I was an ML researcher at UNC's Biomedical Image Analysis Group under Dr. Marc Niethammer. I extended a unified multi-modal BERT-transformer model in PyTorch for osteoarthritis prognosis using tabular, X-ray, and MRI data—evaluating outcomes across diverse socioeconomic groups in medicine. I also trained computer vision models for patient pain prediction that reduced disparity gaps by 30% versus objective X-ray based pain ratings.
I spent a year doing research under Dr. Martin Styner at UNC focused on unsupervised anomaly detection in 3D brain MRIs to identify autism via differences in brain structure. Worked on building/optimizing a U-Net style network that learns the gradient of distribution from healthy scans and determines anomalies by maintaining spatial awareness.
I performed exploratory research under Dr. Jorge Silva focused on a variety of U-Net and Swin-UNET segmentation methods for multimodal brain imaging.
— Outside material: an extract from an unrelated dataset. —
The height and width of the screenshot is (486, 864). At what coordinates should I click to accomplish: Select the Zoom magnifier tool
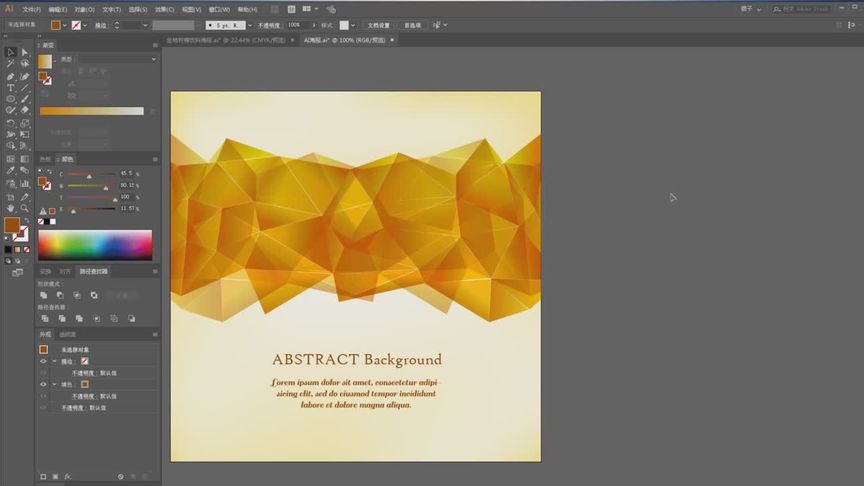point(25,208)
For this, I built PyTorch implementations of the models along with Encoder-Decoder architectures. Trained on BRaTS 2021. Additional work focused on building various model architectures for Heart Disease Prediction.
I was 1 of 82 students worldwide at the Research Science Institute, hosted at MIT. My work here under Dr. Anna Kosovicheva was focused on building a methodology quantifying how image features influence human object localization. This work was featured in the Vision Sciences Society in 2020.
I was a multi-time ISEF finalist and award winner for my projects AzureWare and AzureVoice; both of which focused on building algorithms and ML methods for Parkinson's disease diagnosis and monitoring. I won $10,000 at the Intel International Science and Engineering Fair over the course of work.